Afrika pazarı, Türkiye için yeni bir açılım ve imkânlar bölgesi olarak kabul edilmelidir

Büyük küçük tüm devletler, Afrika’da gelecekte var olacağı düşünülen zenginlikten pay almaya çalışıyor. Ancak kıtanın Batılı ülkelere yaklaşımı biraz daha mesafeli. Çünkü sömürge geçmişleri, Afrika ülkelerinin toplumsal bilinçaltında hâlâ canlı. Öte yandan Afrika’ya son yıllarda Çin de büyük yatırımlar yapıyor; fakat yaklaşımının Batı ülkelerinin sömürge anlayışından çok farklı olduğu söylenemez. Çin, geç girdiği Afrika pazarında sessiz ve derin; ama daha agresif bir model uyguluyor.

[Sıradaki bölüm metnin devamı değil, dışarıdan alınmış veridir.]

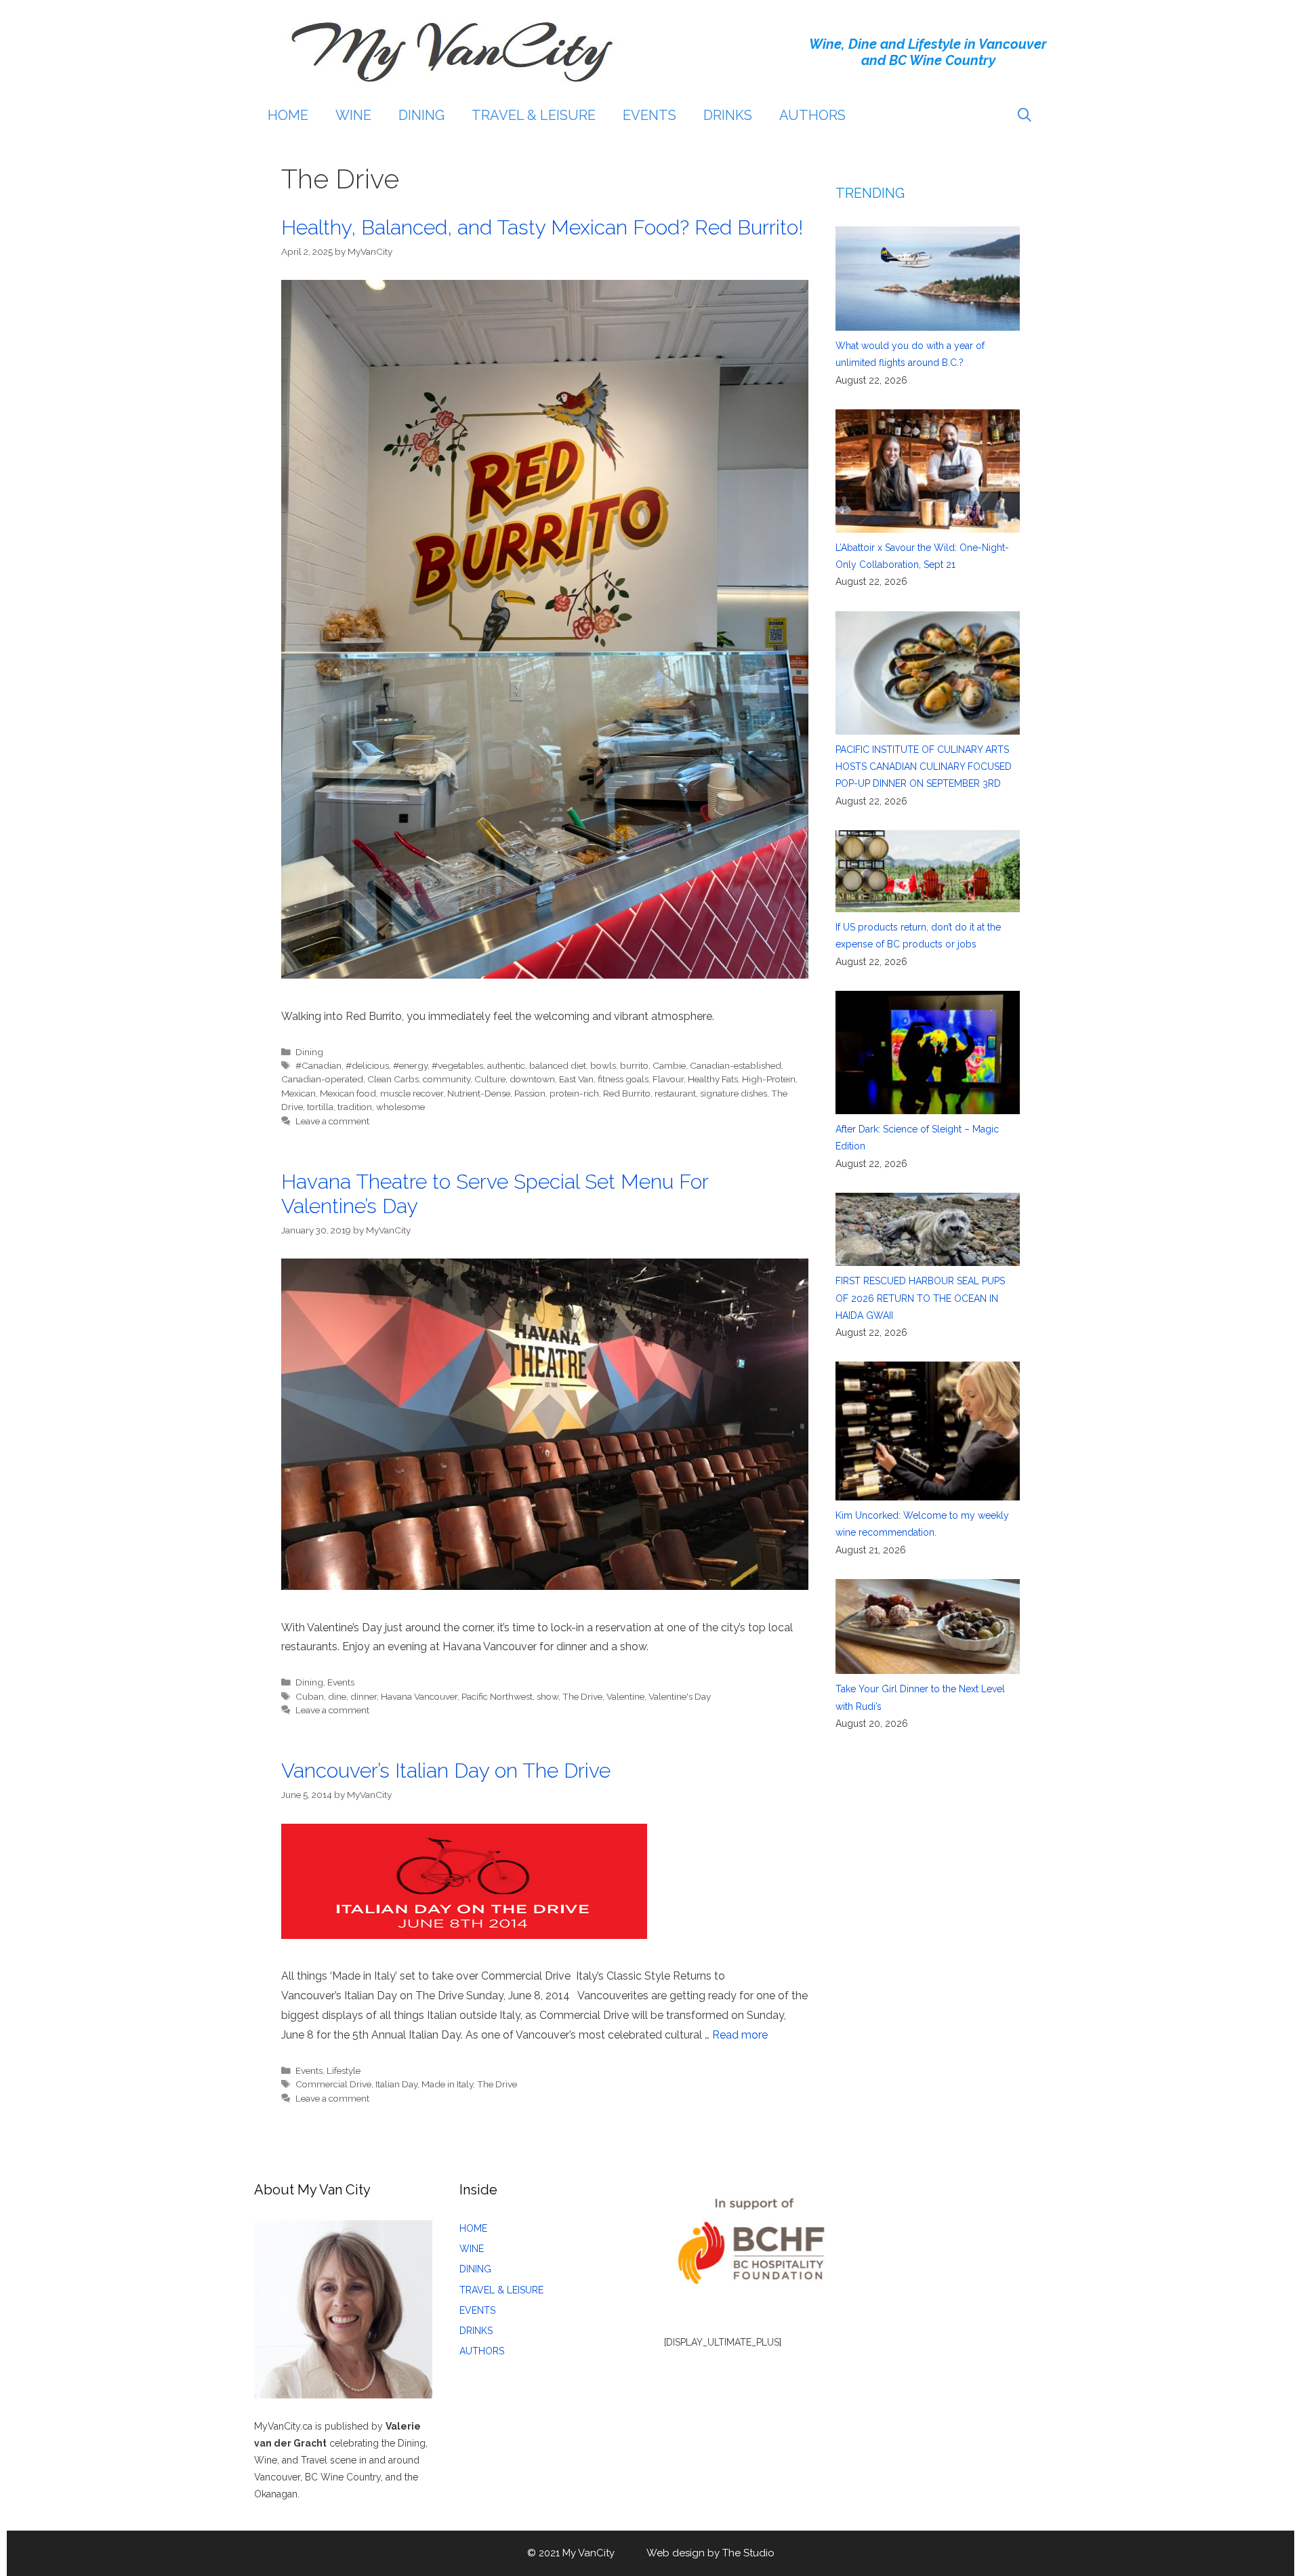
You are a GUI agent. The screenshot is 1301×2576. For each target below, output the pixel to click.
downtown (532, 1079)
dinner (363, 1696)
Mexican (298, 1093)
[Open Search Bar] (1024, 115)
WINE (353, 115)
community (446, 1079)
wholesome (400, 1106)
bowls (603, 1065)
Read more (740, 2034)
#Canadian (318, 1065)
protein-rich (574, 1093)
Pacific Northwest (497, 1696)
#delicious (367, 1065)
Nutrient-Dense (478, 1093)
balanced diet (557, 1065)
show (547, 1696)
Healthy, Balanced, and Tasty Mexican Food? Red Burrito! (542, 227)
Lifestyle (343, 2070)
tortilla (320, 1106)
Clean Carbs (393, 1079)
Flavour (668, 1079)
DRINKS (727, 115)
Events (340, 1682)
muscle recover (411, 1093)
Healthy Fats (713, 1079)
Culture (489, 1079)
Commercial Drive (333, 2084)
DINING (421, 115)
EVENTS (649, 115)
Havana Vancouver (419, 1696)
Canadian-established (735, 1065)
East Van (576, 1079)
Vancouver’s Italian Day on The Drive (446, 1770)
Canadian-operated (322, 1079)
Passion (529, 1093)
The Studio (748, 2553)
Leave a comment (332, 1121)
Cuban (309, 1696)
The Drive (582, 1696)
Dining (309, 1051)
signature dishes (733, 1093)
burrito (634, 1065)
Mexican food (348, 1093)
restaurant (675, 1093)
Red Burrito (626, 1093)
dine (337, 1696)
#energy (410, 1065)
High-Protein (769, 1079)
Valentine (625, 1696)
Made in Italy (447, 2084)
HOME (288, 115)
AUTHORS (812, 115)
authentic (506, 1065)
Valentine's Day (679, 1696)
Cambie (669, 1065)
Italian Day (396, 2084)
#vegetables (457, 1065)
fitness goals (623, 1079)
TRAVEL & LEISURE (534, 115)
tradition (354, 1106)
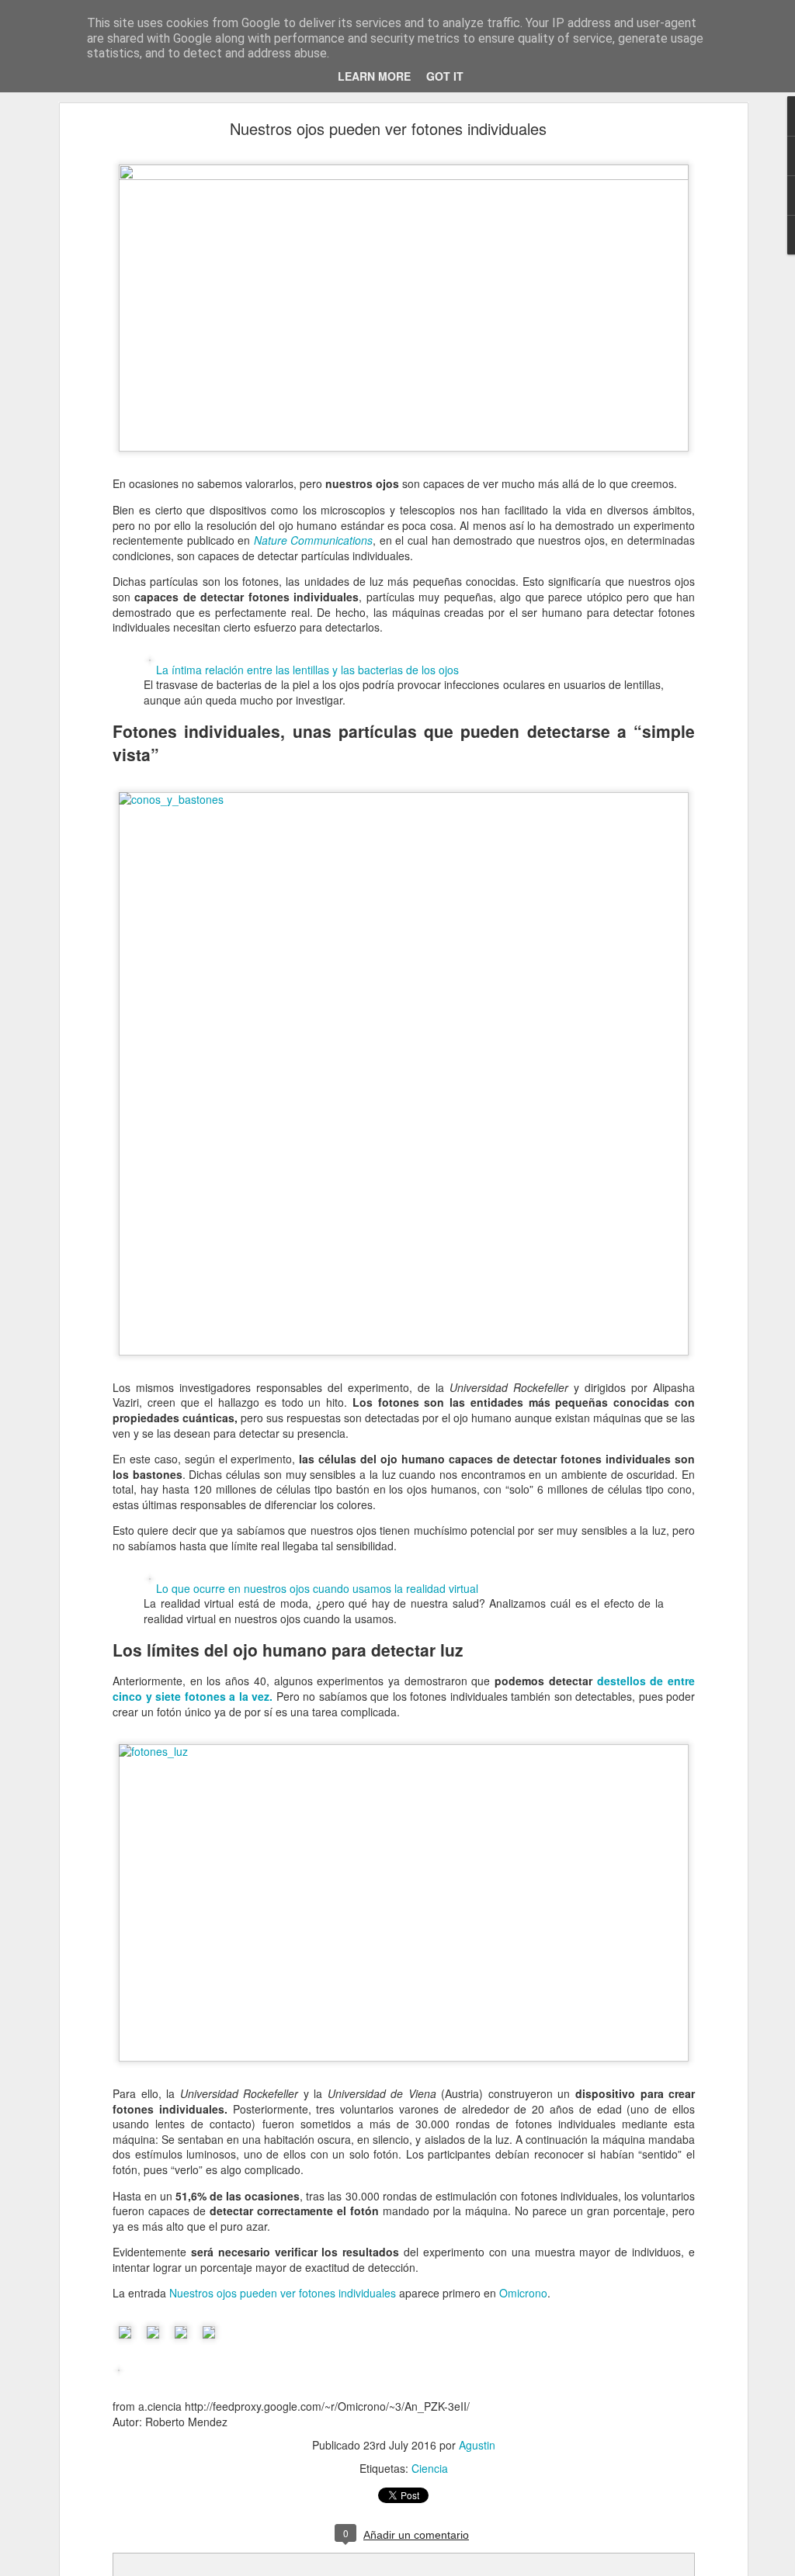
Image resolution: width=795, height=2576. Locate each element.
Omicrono (523, 2293)
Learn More (374, 76)
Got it (444, 76)
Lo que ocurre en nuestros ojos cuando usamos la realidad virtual (317, 1588)
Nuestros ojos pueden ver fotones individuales (388, 128)
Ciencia (429, 2468)
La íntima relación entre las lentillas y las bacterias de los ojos (307, 669)
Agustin (477, 2445)
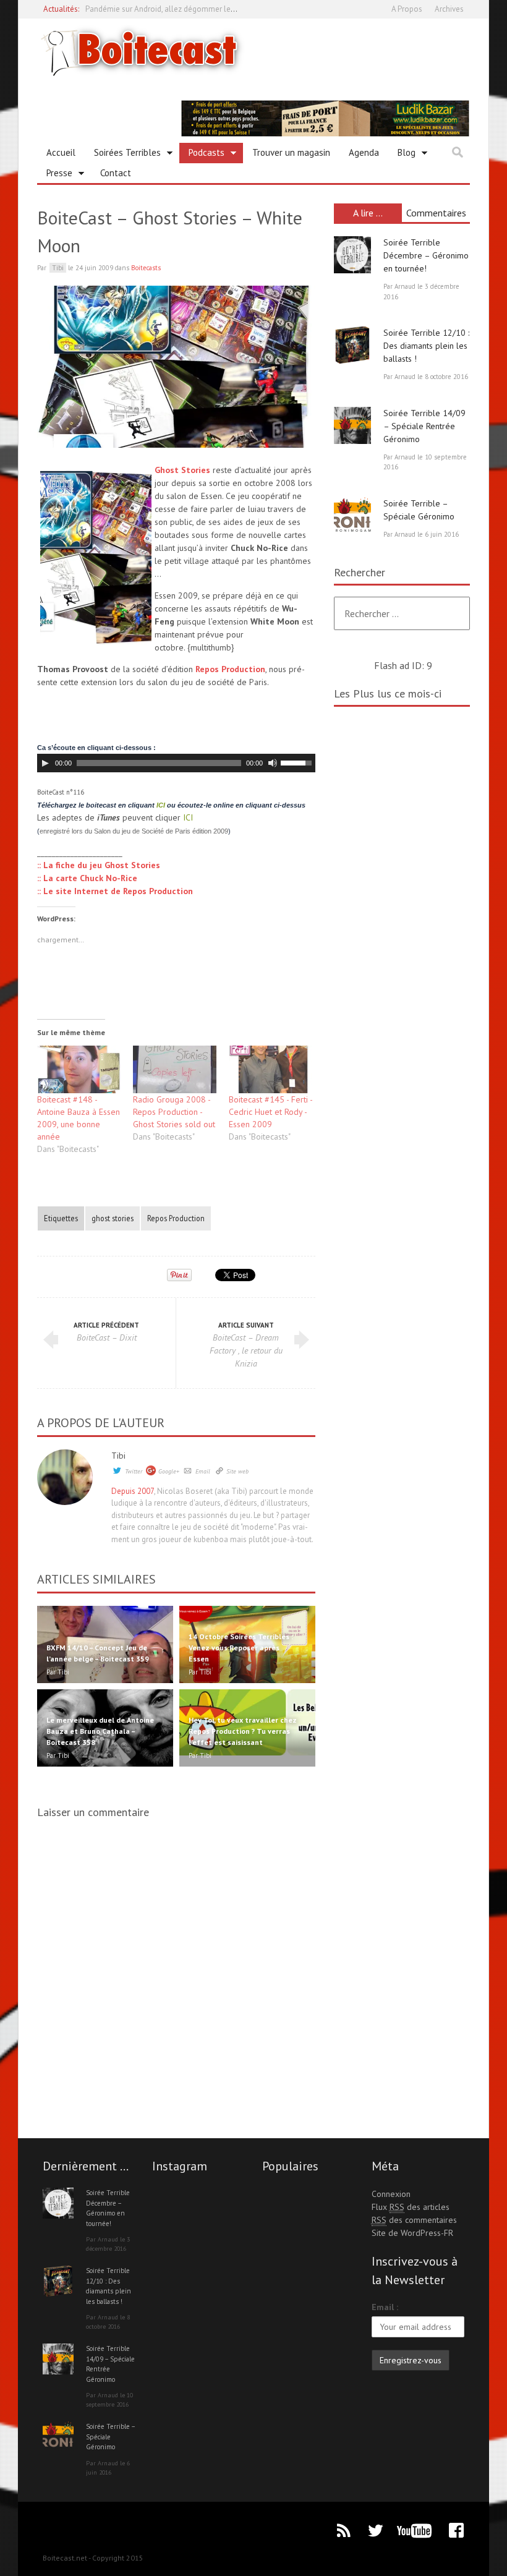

Siyaset ve ekonominin kesişim kümesinde, “sömürü” girdabına düşmeden Afrika’da iş yapmaya, bu kıtaya değer katmaya ve fayda sağlamaya çalışan Türkiye de var. Ekonomik ve siyasi nedenlerden dolayı Afrika pazarı, Türkiye için yeni bir açılım ve imkânlar bölgesi olarak kabul edilmelidir. Türkiye, Afrika’da hem insani hem de ticari olarak bulunmak durumunda. Fakat mevcut şartlarda finans kaynağı bulma güçlüğü yaşanıyor. Diğer tarafta ise Afrika pazarına girmek isteyen Avrupalı ya da Latin Amerikalı orta ölçekli ülkeler mevcut. Bunların bir kısmı, yerelin dinamiklerine de hayli yabancı. Üstelik bu ülkeler, Türkiye’nin altyapı yatırım know-how’ına da sahip değil. Ancak kıtada var olmak için finansal güçlerinin rahatlığıyla ciddi fon yaratabiliyorlar. Buradan bakıldığında Afrika’da üçüncü ülkelerle iş birliği, üç tarafın da kazanacağı bir model hâlini alabilir. Ayrıca Türkiye’nin üçüncü ülkelerle yapacağı iş birlikleri, kaynak istismarının önüne geçilmesine ve yerel halkın daha fazla pay almasına vesile olacaktır.